The Download April 12, 2022: The future of money, and restyling the metaverse
This is today’s edition of The Download, our weekday newsletter that provides a daily dose of what’s going on in the world of technology.
Money is about to enter a new era of competition
We’re on the cusp of a giant upheaval to the ways we pay for things. The digital technologies that will replace cash could change the nature of money. Today, central bank money functions as a unit, a medium for exchange, and a store value. However, cryptocurrencies and other new technologies could allow for these functions to be separated. This shift could weaken central banks’ dominance and lead to a new wave of currency competition that could have long-lasting consequences for many countries.
Cash seems outdated to many people. People around the globe use their smartphones to pay for goods and services. This shift could be a driver of inequality. If cash disappears, one imagines that it could disenfranchise the elderly and the poor as well as those at a technological disadvantage. In reality, however, many countries are near saturation with cell phones. Digital money, if used correctly, could be a force in financial inclusion. Now, the big questions are about how we proceed and whether the massive digital money shift actually benefits humanity–or worsens existing domestic and international inequalities. Read the complete story .
I’ve combed the internet to find you today’s most fun/important/scary/fascinating stories about technology.
1 Fears are growing that Russia has used chemical weapons in Mariupol
Both the US and UK are investigating. (BBC)
Why it’s so difficult to confirm chemical weapons allegations. (Axios)
China is parroting Russian war propaganda. (NYT $)
The people of Bucha experienced a month of sheer horror under Russian occupation. (NYT $)
Ukraine has asked its allies for tens of billions of dollars. (FT $)
Twitch streamers in Ukraine are streaming the war to their Russian followers. (Motherboard)
2 Experimental fashion designers are pushing boundaries in the metaverse
And they’re optimistic it’ll translate into real-world sales. (Wired $)
Meta’s taken its first steps towards monetizing the metaverse. (The Verge)
Shockingly, pixel-flavored Coca-Cola does not taste good. (The Verge)
Meta spent more than $15 million protecting Mark Zuckerberg last year. (Bloomberg $)
3 Shanghai’s locked-down residents are living and sleeping in their offices
While trying to respect each others’ privacy. (AFP)
They’re also concerned about false-positive results. (SCMP)
A lawyer ended up in quarantine in China for three months. (NYT $)
Japan has reported its first case of new covid strain omicron XE. (CNBC)
4 China has green-lit its first new online games for nine months
Following concerns the country’s youth was addicted to gaming. (FT $)
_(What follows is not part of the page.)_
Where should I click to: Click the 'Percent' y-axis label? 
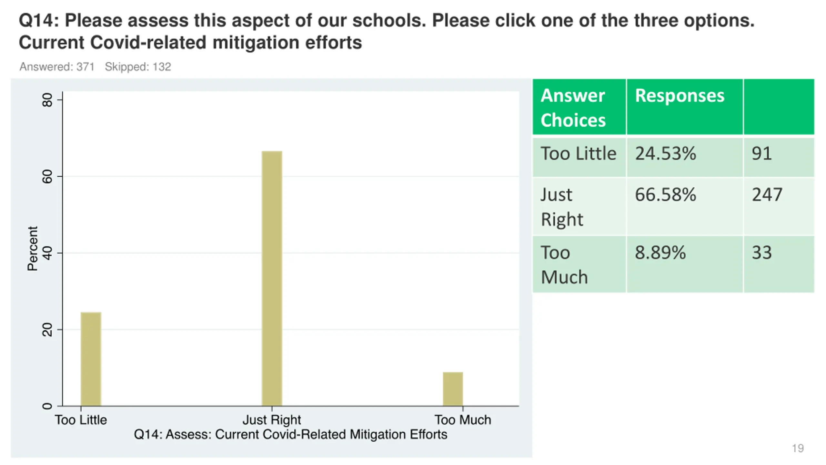click(33, 248)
5 AI is helping hospitals to treat deadly sepsis infections
Algorithms can plug the gaps in how medics diagnose the complicated condition. (WSJ $)
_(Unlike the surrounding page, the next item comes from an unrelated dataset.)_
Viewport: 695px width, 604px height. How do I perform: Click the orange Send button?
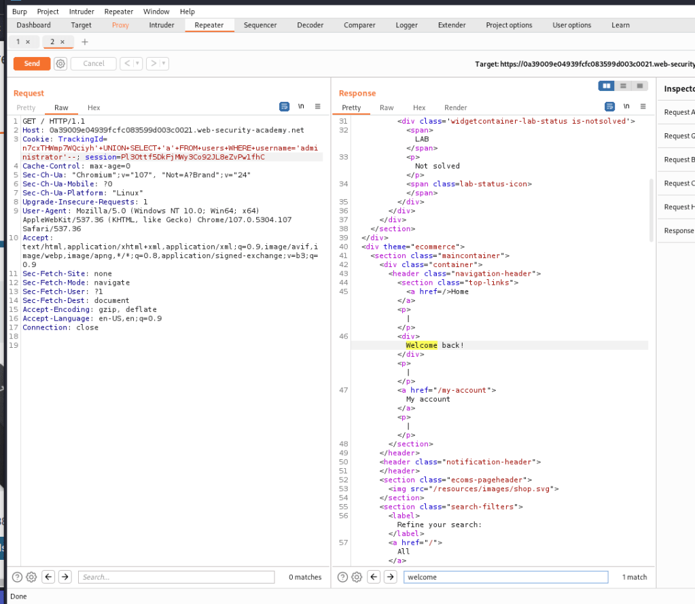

Hundreds of AI tools have been built to catch covid. . was not helped by any of these tools. (TR)
6 How social media ushered in a decade of stupidity
Because we’re all scared of getting caught in a firestorm. (The Atlantic $)
Is it possible to rid social media of hatred? (The Observer)
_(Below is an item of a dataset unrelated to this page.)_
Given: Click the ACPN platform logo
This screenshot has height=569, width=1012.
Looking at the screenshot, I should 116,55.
7 More pet owners are cloning their beloved fluffy friends
But they don’t share the same quirks as their predecessors. (WP $)
8 Tesla fans are struggling to convert loves ones to ‘full-self driving’
Their families, quite reasonably, have some concerns about its safety. (CNN)
9 Why Netflix has added a double thumbs-up icon
When a single thumbs-up just isn’t enough to show your appreciation. (Protocol)
Streaming platforms are revitalizing Indian actors’ careers. (BBC)
10 A love letter to slow, old email
The real beauty of it? You can reply at any time. (NYT $)
I’m a journalist who specializes in investigative reporting and writing. I have written for the New York Times and other publications.